If you lost money after the total distribution of your IRA -- that is, you contributed more funds that were ultimately paid out -- you might have found yourself confused about how to handle this complex financial topic.

When a Traditional IRA has been totally distributed and amounts received are less than the individual’s unrecovered basis in the account, a loss is recognized.

The IRA loss recognition rule applies separately to each kind of IRA, and a similar rule applies to Roth IRAs. Thus, to recognize a loss in a Traditional IRA, all amounts must be distributed from all Traditional IRAs (but not Roth IRAs) owned by the taxpayer, and to recognize a loss in a Roth IRA, all amounts must be distributed from all of the Roth IRAs owned by the taxpayer (but not traditional IRAs).

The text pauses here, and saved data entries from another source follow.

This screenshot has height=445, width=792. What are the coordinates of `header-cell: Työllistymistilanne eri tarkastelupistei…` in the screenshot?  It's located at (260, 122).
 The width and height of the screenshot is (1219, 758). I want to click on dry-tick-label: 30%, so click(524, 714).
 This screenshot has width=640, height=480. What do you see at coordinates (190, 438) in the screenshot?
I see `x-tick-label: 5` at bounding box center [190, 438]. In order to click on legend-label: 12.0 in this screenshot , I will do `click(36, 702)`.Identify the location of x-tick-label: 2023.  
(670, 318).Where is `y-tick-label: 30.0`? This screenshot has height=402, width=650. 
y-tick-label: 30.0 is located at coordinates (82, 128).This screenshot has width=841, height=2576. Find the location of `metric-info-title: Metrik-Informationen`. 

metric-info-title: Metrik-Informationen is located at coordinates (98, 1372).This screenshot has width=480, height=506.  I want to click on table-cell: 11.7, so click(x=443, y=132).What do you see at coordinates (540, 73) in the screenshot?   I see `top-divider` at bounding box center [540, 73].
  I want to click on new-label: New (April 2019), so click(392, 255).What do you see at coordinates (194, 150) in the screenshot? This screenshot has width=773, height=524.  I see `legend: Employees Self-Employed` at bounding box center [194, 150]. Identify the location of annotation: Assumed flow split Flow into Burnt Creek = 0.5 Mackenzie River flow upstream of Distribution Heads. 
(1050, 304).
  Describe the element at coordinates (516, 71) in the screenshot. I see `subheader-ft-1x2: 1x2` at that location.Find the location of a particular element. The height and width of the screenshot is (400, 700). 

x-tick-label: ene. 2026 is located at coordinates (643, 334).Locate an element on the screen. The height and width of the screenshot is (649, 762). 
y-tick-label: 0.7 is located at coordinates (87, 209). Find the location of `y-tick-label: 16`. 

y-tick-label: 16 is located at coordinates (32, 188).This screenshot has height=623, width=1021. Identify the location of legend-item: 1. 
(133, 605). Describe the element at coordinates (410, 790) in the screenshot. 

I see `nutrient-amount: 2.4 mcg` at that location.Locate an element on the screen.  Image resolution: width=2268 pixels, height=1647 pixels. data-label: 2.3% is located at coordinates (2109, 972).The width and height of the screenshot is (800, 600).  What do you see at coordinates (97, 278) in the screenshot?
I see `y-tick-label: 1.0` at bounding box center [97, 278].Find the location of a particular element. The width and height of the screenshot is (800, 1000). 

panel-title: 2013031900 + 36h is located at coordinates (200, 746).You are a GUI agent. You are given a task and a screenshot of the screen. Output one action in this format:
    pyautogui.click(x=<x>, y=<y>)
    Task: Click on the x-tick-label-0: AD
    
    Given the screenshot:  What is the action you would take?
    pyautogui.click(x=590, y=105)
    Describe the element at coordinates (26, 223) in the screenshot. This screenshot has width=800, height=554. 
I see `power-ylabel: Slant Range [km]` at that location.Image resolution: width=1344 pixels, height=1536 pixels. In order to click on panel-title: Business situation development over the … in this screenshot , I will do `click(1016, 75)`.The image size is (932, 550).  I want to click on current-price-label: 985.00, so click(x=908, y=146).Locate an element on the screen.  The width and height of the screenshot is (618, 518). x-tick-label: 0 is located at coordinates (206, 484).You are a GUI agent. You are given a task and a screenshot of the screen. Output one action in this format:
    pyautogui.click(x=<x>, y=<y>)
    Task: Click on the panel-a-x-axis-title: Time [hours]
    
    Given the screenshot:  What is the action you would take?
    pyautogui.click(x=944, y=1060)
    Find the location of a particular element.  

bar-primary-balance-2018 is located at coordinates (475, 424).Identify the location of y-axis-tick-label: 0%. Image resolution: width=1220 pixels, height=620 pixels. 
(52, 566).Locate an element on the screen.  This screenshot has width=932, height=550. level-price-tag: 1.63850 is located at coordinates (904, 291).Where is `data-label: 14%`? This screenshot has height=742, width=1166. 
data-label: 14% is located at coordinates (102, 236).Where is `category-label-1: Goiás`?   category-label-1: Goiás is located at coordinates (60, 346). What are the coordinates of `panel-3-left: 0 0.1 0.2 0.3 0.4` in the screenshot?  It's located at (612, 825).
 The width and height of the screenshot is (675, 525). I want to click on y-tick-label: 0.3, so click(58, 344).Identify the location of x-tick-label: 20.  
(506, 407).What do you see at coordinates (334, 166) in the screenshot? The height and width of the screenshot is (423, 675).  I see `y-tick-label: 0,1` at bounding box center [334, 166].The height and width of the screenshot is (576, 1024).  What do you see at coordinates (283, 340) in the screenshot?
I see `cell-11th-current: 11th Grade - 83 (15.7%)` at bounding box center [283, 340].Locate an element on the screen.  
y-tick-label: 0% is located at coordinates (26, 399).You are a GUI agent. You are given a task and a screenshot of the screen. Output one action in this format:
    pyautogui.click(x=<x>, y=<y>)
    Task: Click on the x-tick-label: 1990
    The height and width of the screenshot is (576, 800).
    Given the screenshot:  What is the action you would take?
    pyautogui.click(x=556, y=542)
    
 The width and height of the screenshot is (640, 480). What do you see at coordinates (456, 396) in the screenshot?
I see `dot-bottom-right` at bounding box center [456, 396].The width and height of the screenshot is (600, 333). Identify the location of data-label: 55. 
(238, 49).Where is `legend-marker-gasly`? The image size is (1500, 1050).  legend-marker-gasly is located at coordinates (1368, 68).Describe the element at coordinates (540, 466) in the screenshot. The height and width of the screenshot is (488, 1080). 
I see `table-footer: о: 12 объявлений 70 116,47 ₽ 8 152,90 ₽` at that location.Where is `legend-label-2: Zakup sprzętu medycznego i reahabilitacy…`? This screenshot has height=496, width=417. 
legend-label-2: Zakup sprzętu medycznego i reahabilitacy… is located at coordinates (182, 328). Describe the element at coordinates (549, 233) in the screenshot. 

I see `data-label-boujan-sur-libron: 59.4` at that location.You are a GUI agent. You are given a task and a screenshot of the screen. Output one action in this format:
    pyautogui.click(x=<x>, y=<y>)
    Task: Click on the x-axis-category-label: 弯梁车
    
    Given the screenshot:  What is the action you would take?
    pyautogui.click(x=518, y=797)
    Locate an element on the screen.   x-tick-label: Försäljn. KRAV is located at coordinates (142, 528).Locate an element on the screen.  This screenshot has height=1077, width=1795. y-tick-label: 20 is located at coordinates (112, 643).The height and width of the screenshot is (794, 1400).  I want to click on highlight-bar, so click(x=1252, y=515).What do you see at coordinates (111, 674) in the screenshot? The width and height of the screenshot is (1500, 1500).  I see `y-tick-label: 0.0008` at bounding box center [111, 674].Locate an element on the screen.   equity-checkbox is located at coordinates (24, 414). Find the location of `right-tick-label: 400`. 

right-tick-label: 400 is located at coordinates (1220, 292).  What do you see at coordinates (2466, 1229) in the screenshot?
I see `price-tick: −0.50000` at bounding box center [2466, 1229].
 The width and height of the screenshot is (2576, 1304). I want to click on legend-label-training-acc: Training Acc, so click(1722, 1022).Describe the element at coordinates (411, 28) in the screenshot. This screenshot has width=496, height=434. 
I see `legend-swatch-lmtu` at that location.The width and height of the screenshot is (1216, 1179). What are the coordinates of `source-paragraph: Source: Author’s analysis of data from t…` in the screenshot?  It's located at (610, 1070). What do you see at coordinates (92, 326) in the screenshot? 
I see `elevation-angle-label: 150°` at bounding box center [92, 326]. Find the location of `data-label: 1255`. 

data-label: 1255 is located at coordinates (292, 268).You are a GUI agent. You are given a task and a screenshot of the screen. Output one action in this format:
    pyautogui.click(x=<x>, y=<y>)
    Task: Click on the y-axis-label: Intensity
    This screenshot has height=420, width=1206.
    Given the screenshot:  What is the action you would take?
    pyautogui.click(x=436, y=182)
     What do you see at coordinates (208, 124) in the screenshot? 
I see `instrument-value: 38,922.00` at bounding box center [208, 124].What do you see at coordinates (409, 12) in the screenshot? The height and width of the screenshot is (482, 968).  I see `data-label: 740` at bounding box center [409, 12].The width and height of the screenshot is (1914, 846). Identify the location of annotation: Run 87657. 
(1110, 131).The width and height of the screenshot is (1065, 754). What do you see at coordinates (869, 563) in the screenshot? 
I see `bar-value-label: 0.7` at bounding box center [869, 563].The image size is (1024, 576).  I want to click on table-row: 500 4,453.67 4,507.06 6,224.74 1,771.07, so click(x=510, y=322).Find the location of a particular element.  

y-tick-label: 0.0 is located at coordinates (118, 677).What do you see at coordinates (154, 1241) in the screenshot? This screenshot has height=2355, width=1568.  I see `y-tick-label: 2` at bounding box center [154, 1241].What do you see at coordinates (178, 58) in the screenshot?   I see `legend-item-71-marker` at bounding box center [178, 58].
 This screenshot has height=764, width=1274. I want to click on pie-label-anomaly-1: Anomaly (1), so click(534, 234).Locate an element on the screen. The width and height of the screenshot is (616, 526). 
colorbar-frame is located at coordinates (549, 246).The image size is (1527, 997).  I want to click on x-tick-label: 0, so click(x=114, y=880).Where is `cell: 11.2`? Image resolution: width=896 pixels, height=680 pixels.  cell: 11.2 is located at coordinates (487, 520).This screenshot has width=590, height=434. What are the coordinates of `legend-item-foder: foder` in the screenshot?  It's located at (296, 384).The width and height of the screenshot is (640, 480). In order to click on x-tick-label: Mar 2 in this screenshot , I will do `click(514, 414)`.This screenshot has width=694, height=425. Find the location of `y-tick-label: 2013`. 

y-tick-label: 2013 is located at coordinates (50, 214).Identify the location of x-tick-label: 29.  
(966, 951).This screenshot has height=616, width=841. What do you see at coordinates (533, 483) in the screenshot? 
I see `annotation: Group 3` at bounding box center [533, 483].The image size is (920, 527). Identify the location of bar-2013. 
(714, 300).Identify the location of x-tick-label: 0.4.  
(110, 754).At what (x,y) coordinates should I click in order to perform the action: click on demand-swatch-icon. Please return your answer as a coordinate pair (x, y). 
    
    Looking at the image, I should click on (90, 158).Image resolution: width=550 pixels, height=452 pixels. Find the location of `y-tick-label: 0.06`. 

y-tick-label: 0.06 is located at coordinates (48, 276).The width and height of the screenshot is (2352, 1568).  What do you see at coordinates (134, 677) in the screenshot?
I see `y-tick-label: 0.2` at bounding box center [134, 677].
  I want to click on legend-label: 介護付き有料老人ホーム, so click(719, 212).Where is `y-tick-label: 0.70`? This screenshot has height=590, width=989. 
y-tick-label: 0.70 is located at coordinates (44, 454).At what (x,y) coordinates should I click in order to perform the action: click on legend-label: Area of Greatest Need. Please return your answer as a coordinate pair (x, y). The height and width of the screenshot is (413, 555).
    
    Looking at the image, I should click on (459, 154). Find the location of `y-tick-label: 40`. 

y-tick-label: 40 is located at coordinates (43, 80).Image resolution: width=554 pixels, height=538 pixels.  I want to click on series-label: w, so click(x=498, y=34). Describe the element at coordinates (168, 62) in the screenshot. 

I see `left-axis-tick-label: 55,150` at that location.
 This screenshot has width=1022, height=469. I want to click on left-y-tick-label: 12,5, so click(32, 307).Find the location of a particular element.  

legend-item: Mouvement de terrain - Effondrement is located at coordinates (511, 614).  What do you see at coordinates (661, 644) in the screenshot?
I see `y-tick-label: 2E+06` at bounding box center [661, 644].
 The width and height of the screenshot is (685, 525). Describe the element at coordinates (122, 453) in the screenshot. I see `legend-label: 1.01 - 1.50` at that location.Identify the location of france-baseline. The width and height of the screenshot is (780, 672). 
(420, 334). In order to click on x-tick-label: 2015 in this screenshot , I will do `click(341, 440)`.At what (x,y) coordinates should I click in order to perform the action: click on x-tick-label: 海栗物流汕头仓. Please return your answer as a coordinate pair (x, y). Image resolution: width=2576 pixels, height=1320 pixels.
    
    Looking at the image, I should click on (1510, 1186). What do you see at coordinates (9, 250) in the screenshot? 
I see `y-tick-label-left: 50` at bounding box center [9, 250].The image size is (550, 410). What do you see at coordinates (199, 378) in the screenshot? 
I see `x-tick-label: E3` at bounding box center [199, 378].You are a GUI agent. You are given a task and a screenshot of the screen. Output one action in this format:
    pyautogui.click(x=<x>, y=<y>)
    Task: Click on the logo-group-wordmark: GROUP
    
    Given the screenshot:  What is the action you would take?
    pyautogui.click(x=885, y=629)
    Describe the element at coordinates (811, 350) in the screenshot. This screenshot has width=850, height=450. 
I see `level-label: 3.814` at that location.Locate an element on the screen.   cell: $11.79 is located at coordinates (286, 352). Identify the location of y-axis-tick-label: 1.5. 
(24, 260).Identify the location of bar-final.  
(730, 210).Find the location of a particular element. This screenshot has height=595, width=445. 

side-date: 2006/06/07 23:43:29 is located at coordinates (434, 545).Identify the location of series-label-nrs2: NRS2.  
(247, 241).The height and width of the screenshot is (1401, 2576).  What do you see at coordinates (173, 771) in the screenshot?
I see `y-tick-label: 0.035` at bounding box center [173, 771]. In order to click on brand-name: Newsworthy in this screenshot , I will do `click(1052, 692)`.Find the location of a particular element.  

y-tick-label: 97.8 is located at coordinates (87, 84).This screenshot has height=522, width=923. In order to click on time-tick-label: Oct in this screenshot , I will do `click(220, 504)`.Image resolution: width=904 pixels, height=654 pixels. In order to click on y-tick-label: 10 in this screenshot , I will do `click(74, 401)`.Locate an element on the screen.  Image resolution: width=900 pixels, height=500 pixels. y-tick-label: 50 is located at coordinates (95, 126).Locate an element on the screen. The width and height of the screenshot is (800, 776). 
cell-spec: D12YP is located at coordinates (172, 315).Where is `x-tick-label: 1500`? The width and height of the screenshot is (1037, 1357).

An IRA loss may be claimed as a miscellaneous itemized deduction, subject to the 2%-of-adjusted-gross-income limit that applies to certain miscellaneous itemized deductions on Schedule A, Form 1040.  (Notice 89-25, Q&A 7, 1989-1 CB 662) The TCJA suspended deduction of Tier 2 miscellaneous deductions for years 2018 through 2025, so an IRA loss will not be deductible during this period.    

Example – Loss on a Traditional IRA Distribution Recognized – A mutual fund IRA, funded with 6 annual non-deductible contributions of $2,000, has a basis of $12,000 ($2,000 x 6). It is the taxpayer’s only IRA. The mutual fund lost money, and the account contained only $10,000. The account owner withdrew the entire amount in 2023 and realized a $2,000 loss in that year. However, none of the loss is deductible because of the TCJA suspension of Tier 2 miscellaneous itemized deductions.